Chris McCandless showed his compassion through his sense of black and white. McCandless saw the world as black and white, and he felt that people with money were vile, and those without it were to be shown compassion. He lacked the ability to show his parents compassion, because he was busy resenting were and what they were. But, in high school,
"on weekends...McCandless would wander the seedier quarters of Washington, chatting with prostitutes and homeless people, buying them meals, earnestly suggesting ways they might improve their lives" (p. 113)
His mother stated that Chris did not understand how people in this country could be allowed to go hungry. He was very compassionate toward their plight and wanted to help them. More than just feeding them and befriending them, he wanted to help them improve their lives.
He also talked a lot about the upheaval in South Africa and how he'd like to go over there and help end it.
McCandless showed a lot of compassion to people whom he believed really needed his help. On the other hand, he lacked all compassion for those he believed had money and wealth.
Actually, I noticed that the original question (contained, although misspelled, in the url) specifically requests specifics from Chapter 11 of Into the Wild, so I thought it would be fun to focus fully on that chapter. In Chapter 11, Chris' compassion is his focus in high school.
In high school, Chris becomes a big fan of the underdog in society, especially the poor of his own community. Through the observation of "the plight of the downtrodden," Chris comes to realize at this early age that money is the root of all evil (in his opinion). I love the way eNotes puts it:
In high school, Chris became passionately concerned with the plight of the downtrodden in his community and the world, and although he was a natural entrepreneur, he came to believe that wealth was corrupting and evil.
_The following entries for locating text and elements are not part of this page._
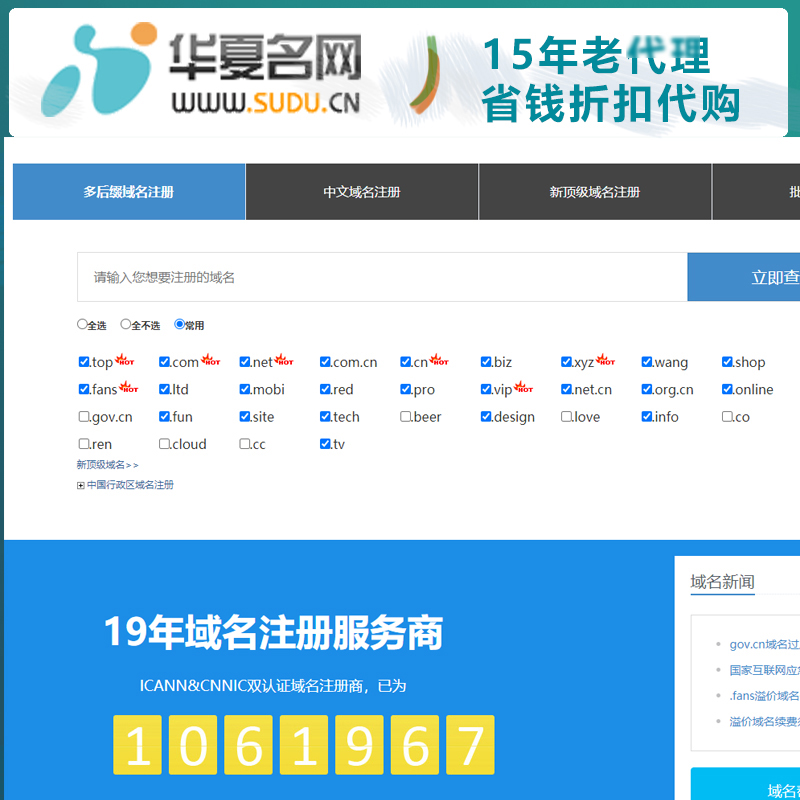The image size is (800, 800).
Task: Click the 新顶级域名>> link
Action: [104, 464]
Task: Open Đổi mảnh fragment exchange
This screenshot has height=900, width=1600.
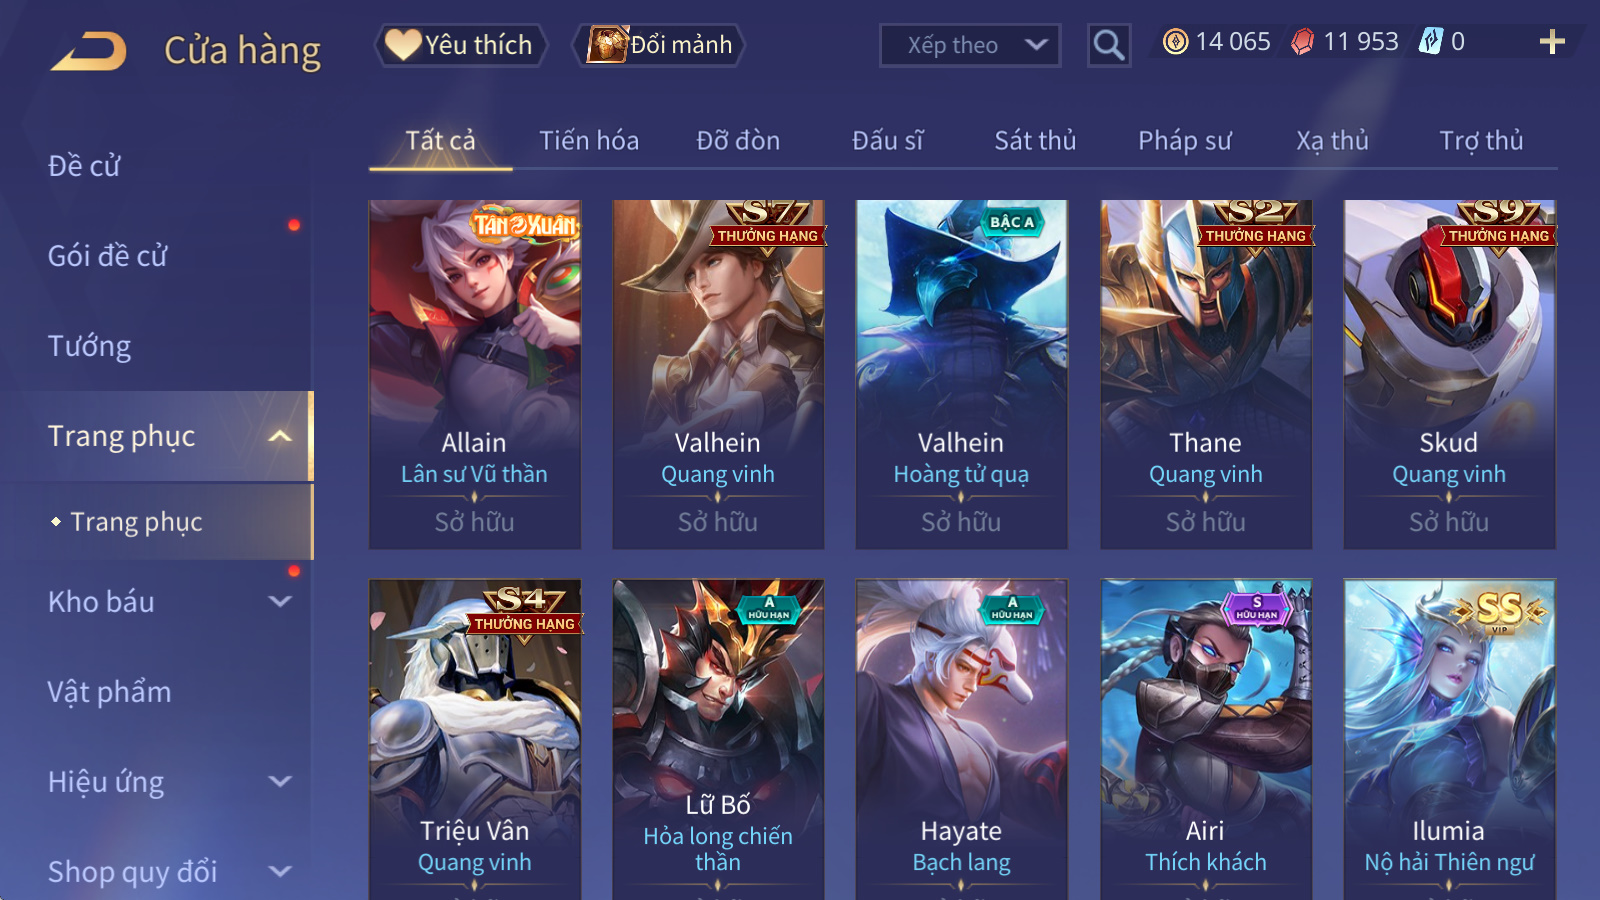Action: tap(659, 45)
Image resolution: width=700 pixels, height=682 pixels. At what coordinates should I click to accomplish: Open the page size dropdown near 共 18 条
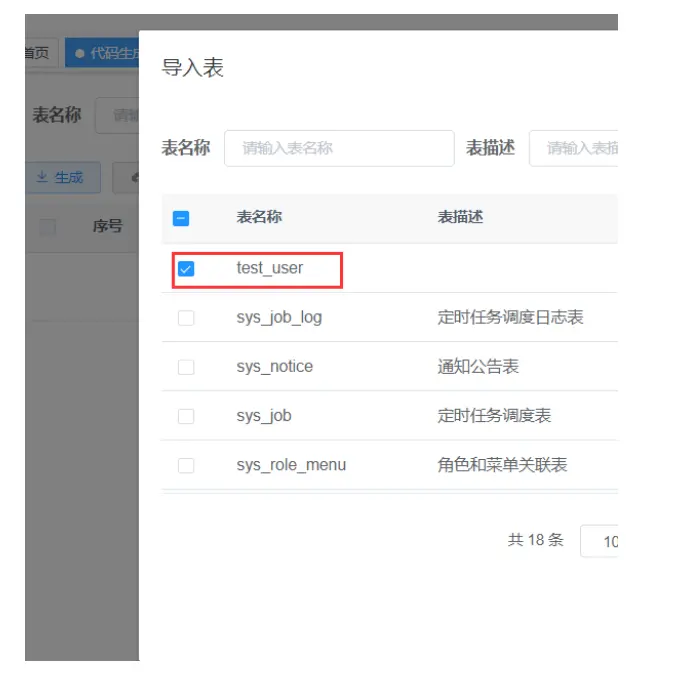coord(600,541)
Personally, (and even though it's not in Chapter 11) I love the idea that Chris refused to join a fraternity in college as well. This suggests that fraternal organizations are less about brotherhood than they are about paying for friends. A similar pressure is released when Chris refuses to give gifts to people or to accept them.
In short, Chris McCandless has a real sense of justice that can be seen in Chapter 11 (as well as other places throughout the novel).